Again, the blips! – the flute gave us what sounded like birdsong, a summons of sorts to the cello singing with the piano and the flute and marimba dancing, then all coming together on a “shared “ note, commented on by the piano and irradiated by a sparkling cymbal roll. Movement Three then blended the sounds beautifully, the lines “floating’ between the instruments and their different timbral characteristics and punctuating things with a nudged phrase or occasional “blip”, the intensities of exchange growing, resulting in a kind of concerted recitative point, the gestures ‘displaying” to the others in turn, each almost vying for attention!
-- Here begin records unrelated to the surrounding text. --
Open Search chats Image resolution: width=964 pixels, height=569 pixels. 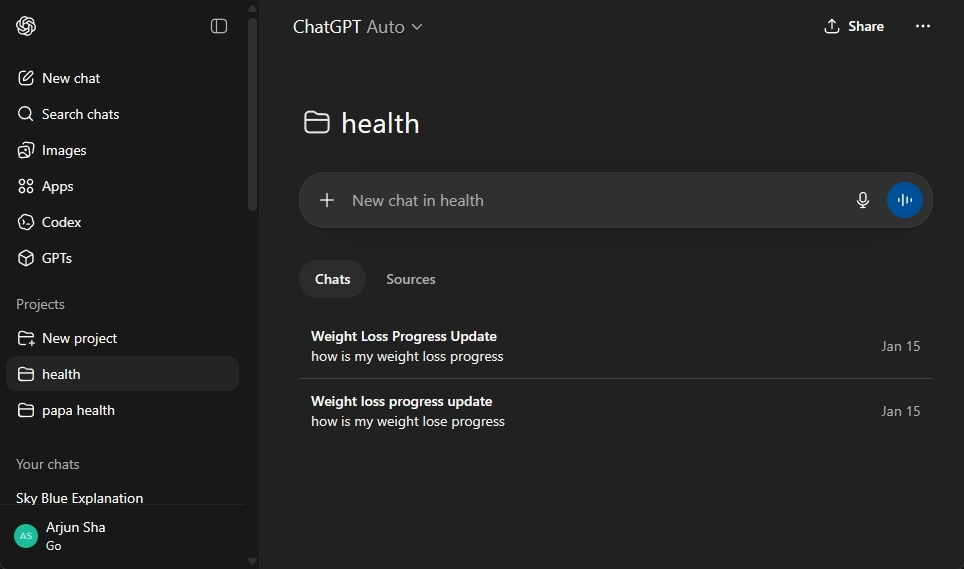pyautogui.click(x=80, y=114)
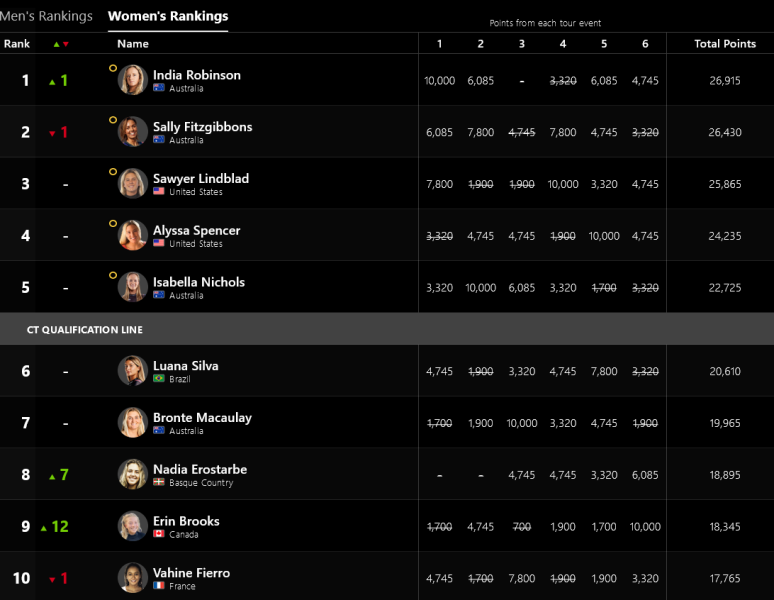Click event 6 column header
Viewport: 774px width, 600px height.
(x=645, y=44)
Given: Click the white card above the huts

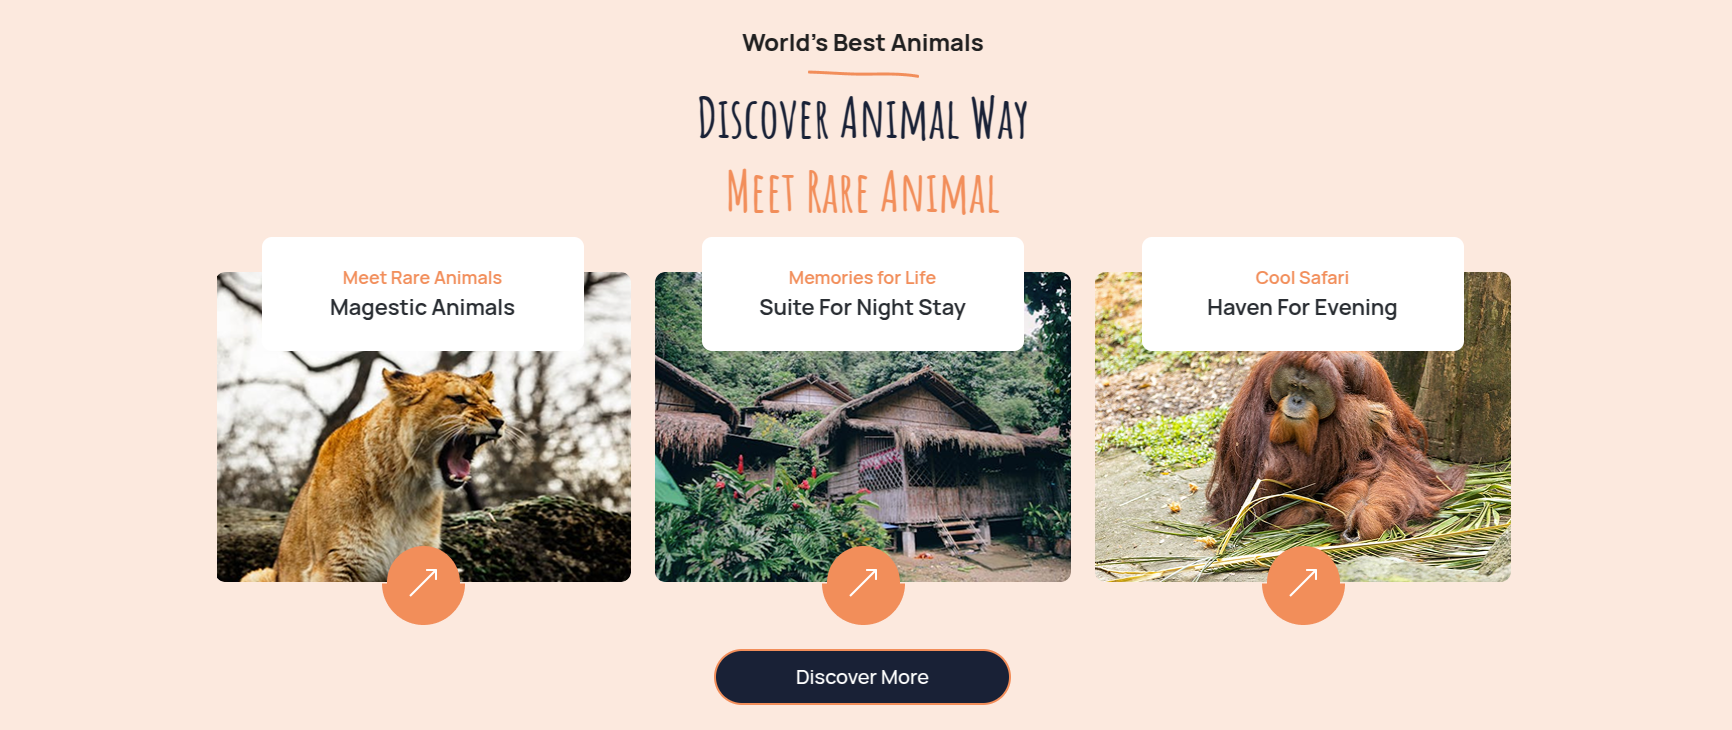Looking at the screenshot, I should [x=863, y=294].
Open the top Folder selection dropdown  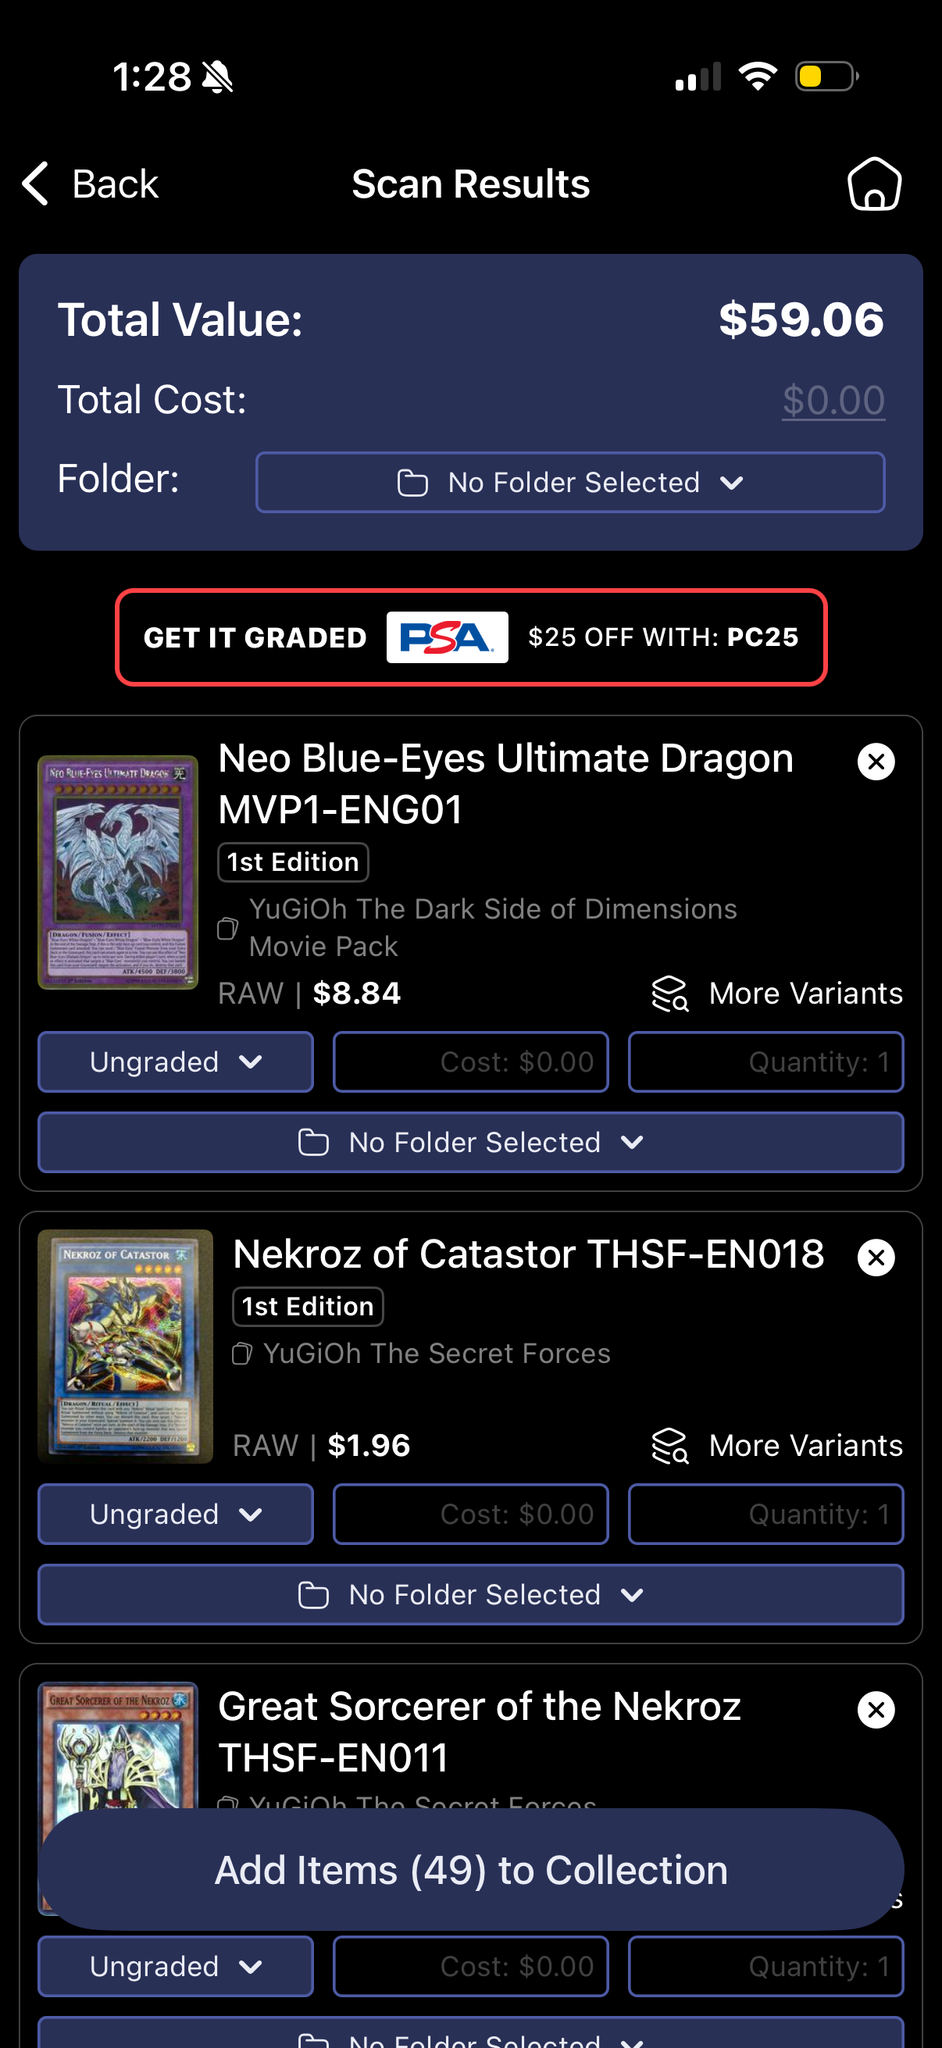(570, 483)
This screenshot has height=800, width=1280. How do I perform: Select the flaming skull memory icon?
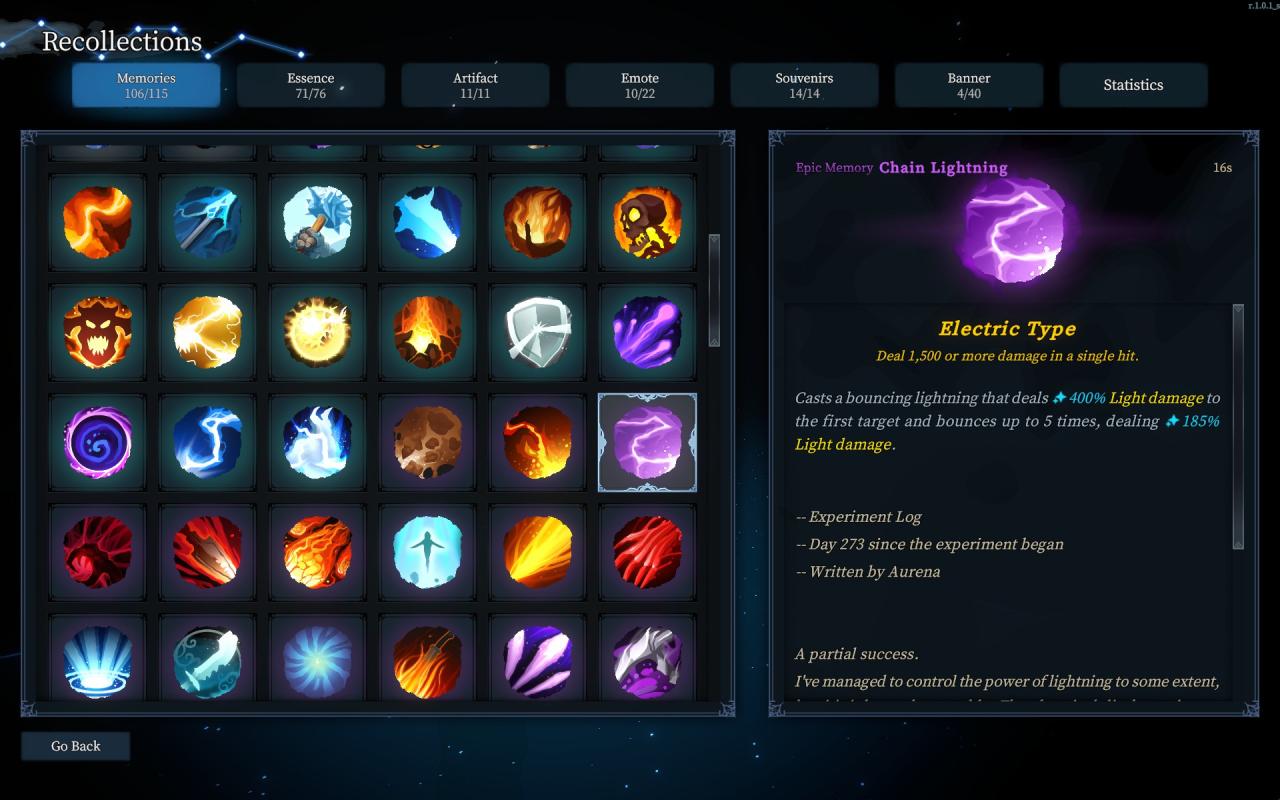point(647,222)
The toccata trajectories rebegan, the interactive energies ranging from ghostly murmurings to sudden ghoul-like cries – and then, out of the silence came a new kind of awakening, a fifth movement with a more relaxed pace, and the lines a quiet radiance that suggested a growing towards surety – more “blips” and other irruptions refocused the players, occasional reminiscences of things like the flute’s bird song calls helping to reinforce a “coming together” – as the music reached a dance-like stage a robustly upward concerted call finished the piece!

I thought I’d finish the review on a kind of retrospective “where it all began” note in relation to the concert, particularly as the work from which this movement was taken has long been regarded as something unique in musical history. For its composer it represented  “a leap into an invisible paradise”.  Unlike his contemporaries, French composer Olivier Messiaen did not want to eradicate the old world or fix his gaze totally on the thereafter – instead he saw Paradise in daily life, in the words of Alex Ross, its “happenstance epiphanies”. In a way, Stroma’s collective modernist instincts seemed, like the contents of this evening’s programme, inclusive rather than rigorously “avant-garde” in a pure sense. Which is why I felt that Messiaen’s excerpt from what probably became the most famous of all his works, the “Quartet for the End of Time” was a more-than-appropriate way to begin this anniversary concert. And while I haven’t mentioned above the playing of any of the musicians by name in any of the other items (trusting in an acceptance of a certain standard excellence of quality on everybody’s part throughout the evening) I can’t help but comment on the rapt beauties of both Vesa-Matti Leppänen’s and Gabriela Glapska’s playing of their respective instruments throughout the work’s final piece, Louange à l’immortalite de Jesus. Time certainly seemed to stand still throughout this tribute to the composer, the circumstances, the occasion, the musicians involved past and present, and to music in general as an on-going living entity. And to Stroma? Messiaen was saying in his music, “Que tu vives pour toujours”.  Agreed.